Ягненок, завидев матку, с блеянием бросился к ней, ткнулся мордочкой ей под брюхо, но отскочил, таращась на ее перебинтованные ноги, от которых исходил запах лекарства. Белолобая, успокаивая, лизнула его в курчавую головенку, и ом вновь потянулся к ней.
Орамет и Ходжав присоединились к храпевшим ребятам и через минуту так же, как они, забылись в тяжелом беспробудном сне. Старику явно нездоровилось. Запавшие глаза его лихорадочно блестели. Он тихонько постанывал, видимо даже не замечая этого.
– Болит что-нибудь? – спросил я тихо.
– Голова…
Я раскрыл портфель, забыв, что в этот раз, когда я собирался в дорогу, Садап не было дома. Обычно она, не слушая моих возражений, первым делом укладывает в портфель градусник и лекарства от десятка болезней, начиная от анальгина и кончая горчичниками.
Как ни удивительно, но вся походная аптечка и сейчас лежала в портфеле. Когда Садап успела ее положить? Заранее? Или она осталась от прежней поездки?
– Поставьте, Каратай-ага! А это – проглотите.
Я подал ему градусник и таблетку аспирина. Старик с недоверием взял и то и другое.
– Знаю, в госпитале ставил, – ответил он на мои объяснения, как ставить градусник.

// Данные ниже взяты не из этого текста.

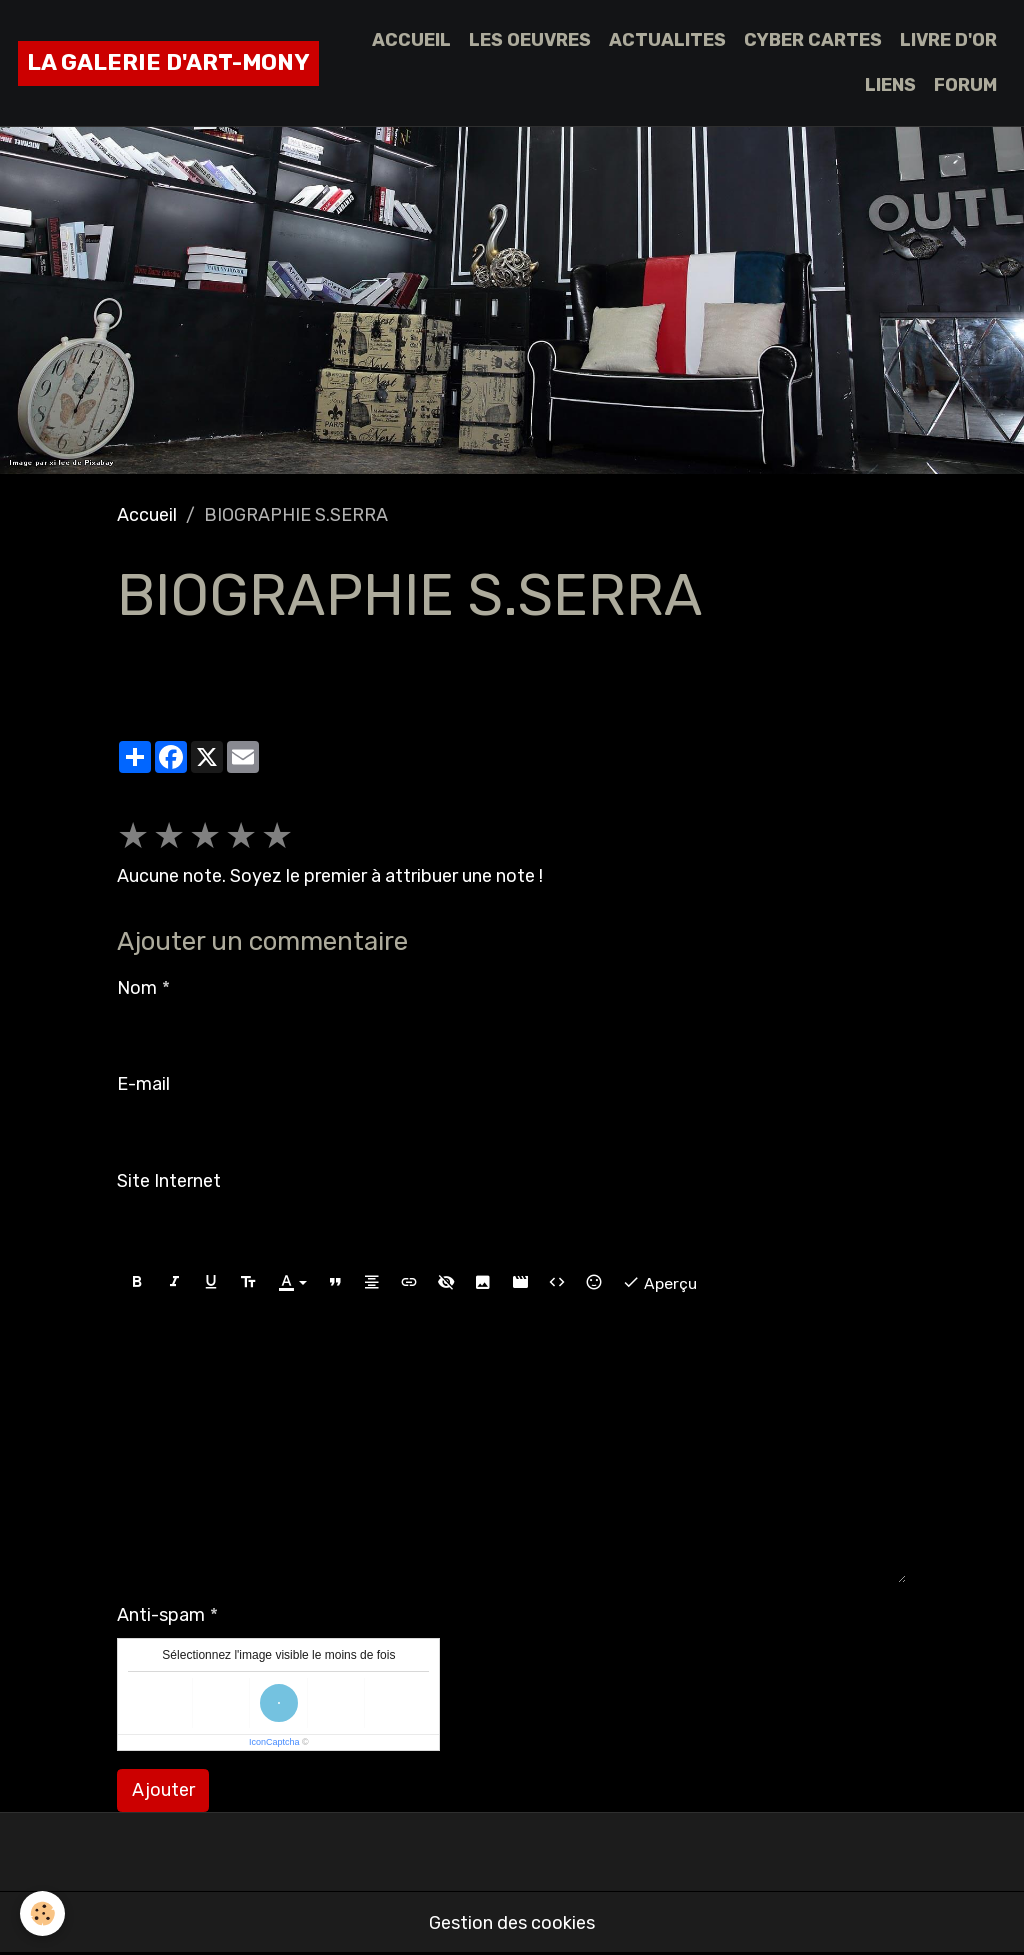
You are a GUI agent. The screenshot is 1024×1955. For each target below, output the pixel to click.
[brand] (168, 63)
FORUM (965, 85)
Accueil (147, 515)
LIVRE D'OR (948, 40)
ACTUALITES (667, 40)
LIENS (890, 85)
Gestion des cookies (512, 1923)
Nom (137, 988)
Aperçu (659, 1282)
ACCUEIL (411, 40)
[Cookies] (42, 1913)
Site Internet (169, 1181)
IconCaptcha (274, 1742)
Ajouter (163, 1790)
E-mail (143, 1084)
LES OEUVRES (530, 40)
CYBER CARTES (813, 40)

– Пришлось повоевать, яшули?
– Четыре года с автоматом…
– Сколько же фашистов убили?
– Кто знает! Я что-то не очень верю точному счету. Спроси меня, сколько я волков убил? Опять не знаю. Не ради счета убиваю, ради жизни. Волки нынче до бешенства доходят, на людей бросаются. В соседней отаре на днях восемь овец унесли. Что их считать – их стрелять надо! Так и на фронте. "Родина в опасности!" – и весь разговор. "Ура!" – и пошел! Не только о победах – об оставленных городах по радио сообщали. Родина в опасности! Страшно, да знаешь: отступать некуда! Одна мысль: устоять, побольше фашистов уложить. А считать их – не мое дело.
Каратай-ага говорил непривычно возбужденно, тяжело дыша, часто облизывая языком пересохшие губы. Лицо его пылало. Я с тревогой поглядывал на старика: у него несомненно был сильный жар.

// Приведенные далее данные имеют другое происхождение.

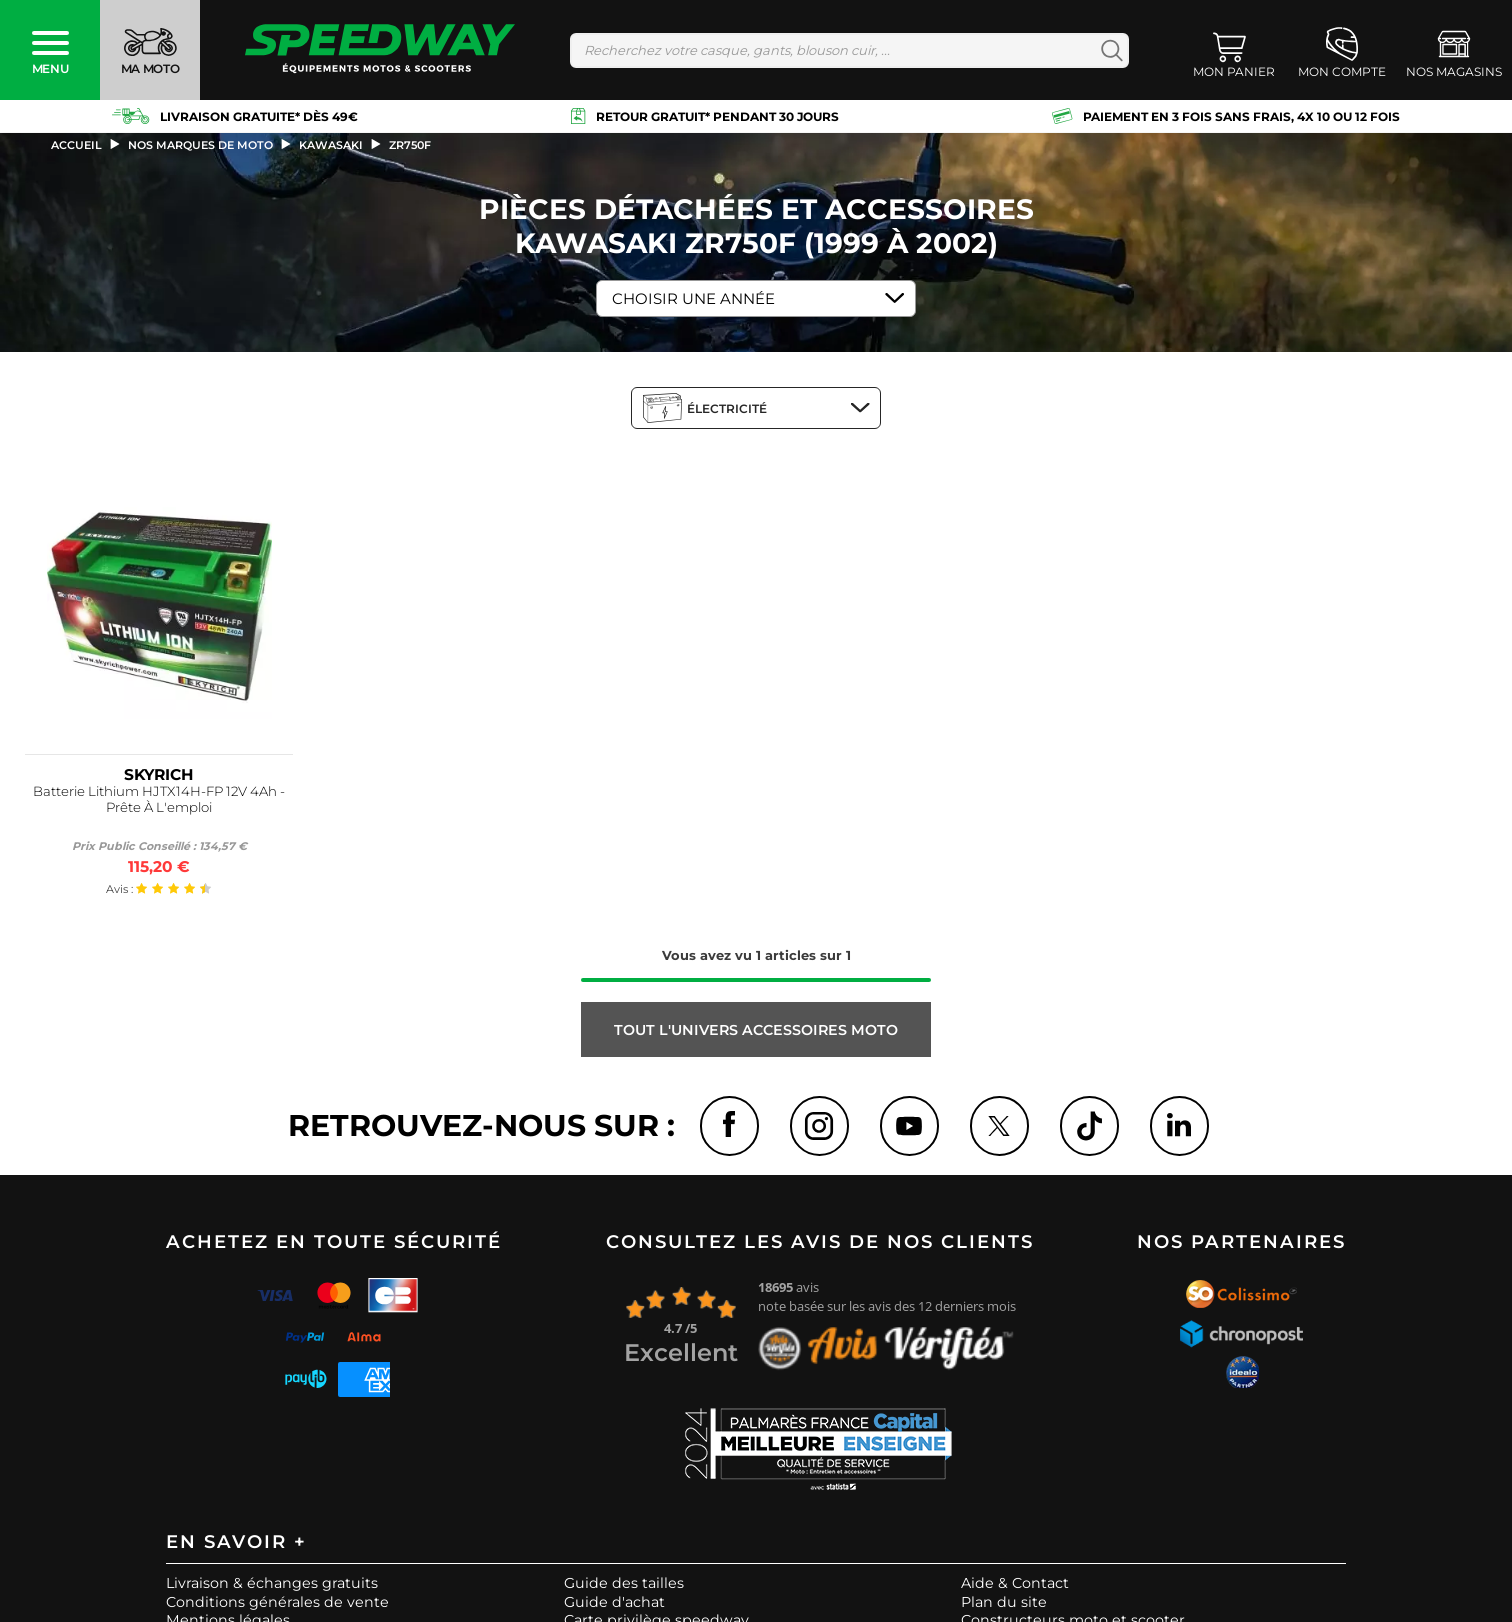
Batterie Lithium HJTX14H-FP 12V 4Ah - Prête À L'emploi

– Вот ты обиделся на меня давеча, сынок, – между тем продолжал он. – Не захотел правду аппаратом записать. Теперь сам видишь… Если к вечеру не доставят нам корма – беды ее миновать.
Я вытащил градусник из-под его руки; ртутный столбик подходил к отметке 40 градусов.
– Вам необходимо принять лекарство!
Старик покачал головой:
– Нет, сынок, лекарства я сроду не принимал. Согрей-ка мне чаю, да завари покрепче. Лучшего лекарства не бывает. Пропотею, и все как рукой снимет.
Я приготовил ему чай. Натянув на себя шубу, он пил одну пиалушку за другой, пока на лбу у него не выступили капли пота. Ему, кажется, стало чуть лучше, потому что он вновь попытался вернуться к прерванному разговору. Чтобы не волновать старика, я поспешил заговорить о другом.
– Яшули, вы не припомните такого случая… Лет пятнадцать назад заблудился в пустыне мальчик. И наверное, погиб бы, если бы его не спас один человека. У человека была большая черная борода…
– А мальчик был очень глупый, – продолжал старик. – Он пошел в самую жару в пустыню искать своего верблюда… Я узнал тебя сразу, сынок, по следу…
– Значит, это были вы, – пробормотал я смущенно.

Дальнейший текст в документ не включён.